● **What is being asked**:
List every line in the entries below that contains the string "This".

● **Available records**:
START
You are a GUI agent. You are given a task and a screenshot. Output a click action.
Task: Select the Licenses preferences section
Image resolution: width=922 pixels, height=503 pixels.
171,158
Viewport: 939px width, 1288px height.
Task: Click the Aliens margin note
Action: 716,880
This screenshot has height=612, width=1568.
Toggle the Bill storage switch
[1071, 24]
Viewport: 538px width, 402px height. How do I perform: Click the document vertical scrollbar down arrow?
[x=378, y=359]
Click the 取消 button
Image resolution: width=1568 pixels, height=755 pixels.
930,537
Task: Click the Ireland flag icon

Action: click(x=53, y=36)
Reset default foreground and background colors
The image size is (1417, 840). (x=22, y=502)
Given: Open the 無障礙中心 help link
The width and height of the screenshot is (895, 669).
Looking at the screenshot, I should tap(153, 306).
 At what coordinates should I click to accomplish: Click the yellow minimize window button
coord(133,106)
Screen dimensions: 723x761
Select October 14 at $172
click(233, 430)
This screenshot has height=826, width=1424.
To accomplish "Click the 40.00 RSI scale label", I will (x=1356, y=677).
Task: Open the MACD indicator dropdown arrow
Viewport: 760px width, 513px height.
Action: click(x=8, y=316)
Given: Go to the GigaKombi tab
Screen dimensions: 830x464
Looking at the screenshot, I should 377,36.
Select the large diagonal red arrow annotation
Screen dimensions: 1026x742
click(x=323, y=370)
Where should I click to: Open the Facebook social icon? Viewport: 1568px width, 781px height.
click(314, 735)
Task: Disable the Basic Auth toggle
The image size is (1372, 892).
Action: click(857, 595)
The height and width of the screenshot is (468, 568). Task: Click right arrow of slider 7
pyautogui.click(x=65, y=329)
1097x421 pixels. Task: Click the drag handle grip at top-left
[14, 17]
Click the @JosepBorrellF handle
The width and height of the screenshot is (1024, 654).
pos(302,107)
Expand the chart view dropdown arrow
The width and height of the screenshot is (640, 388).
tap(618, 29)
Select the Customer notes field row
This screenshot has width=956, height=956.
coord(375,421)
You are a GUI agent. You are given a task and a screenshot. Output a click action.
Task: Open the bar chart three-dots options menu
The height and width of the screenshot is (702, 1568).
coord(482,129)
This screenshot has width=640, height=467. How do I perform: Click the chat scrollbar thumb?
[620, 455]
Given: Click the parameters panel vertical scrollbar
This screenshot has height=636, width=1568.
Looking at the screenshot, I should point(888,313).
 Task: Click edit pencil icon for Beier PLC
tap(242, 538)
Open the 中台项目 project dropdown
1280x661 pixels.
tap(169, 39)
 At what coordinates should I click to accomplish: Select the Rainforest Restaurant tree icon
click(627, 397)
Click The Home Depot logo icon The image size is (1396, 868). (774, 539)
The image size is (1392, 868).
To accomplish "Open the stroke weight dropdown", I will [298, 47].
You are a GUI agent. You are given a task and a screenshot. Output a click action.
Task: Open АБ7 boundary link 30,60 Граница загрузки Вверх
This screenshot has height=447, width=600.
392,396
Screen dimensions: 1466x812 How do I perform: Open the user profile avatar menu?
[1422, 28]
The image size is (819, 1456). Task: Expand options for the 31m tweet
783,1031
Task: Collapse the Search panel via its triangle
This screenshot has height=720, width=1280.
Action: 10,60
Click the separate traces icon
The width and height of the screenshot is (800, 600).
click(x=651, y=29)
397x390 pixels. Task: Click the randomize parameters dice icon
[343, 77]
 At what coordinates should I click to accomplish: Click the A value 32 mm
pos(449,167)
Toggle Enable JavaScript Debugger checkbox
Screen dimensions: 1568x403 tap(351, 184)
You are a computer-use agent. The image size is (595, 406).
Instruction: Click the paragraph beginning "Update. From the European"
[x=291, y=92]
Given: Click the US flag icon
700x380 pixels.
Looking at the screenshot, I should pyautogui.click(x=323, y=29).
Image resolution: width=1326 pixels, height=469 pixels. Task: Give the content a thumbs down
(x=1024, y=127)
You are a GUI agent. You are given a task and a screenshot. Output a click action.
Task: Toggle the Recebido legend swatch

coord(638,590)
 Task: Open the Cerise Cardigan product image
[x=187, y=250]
END
● **Result of the task**:
This screenshot has height=612, width=1568.
This screenshot has height=826, width=1424.
This screenshot has width=956, height=956.
This screenshot has width=640, height=467. How do I perform: Click the chat scrollbar thumb?
This screenshot has height=636, width=1568.
This screenshot has height=447, width=600.
This screenshot has height=720, width=1280.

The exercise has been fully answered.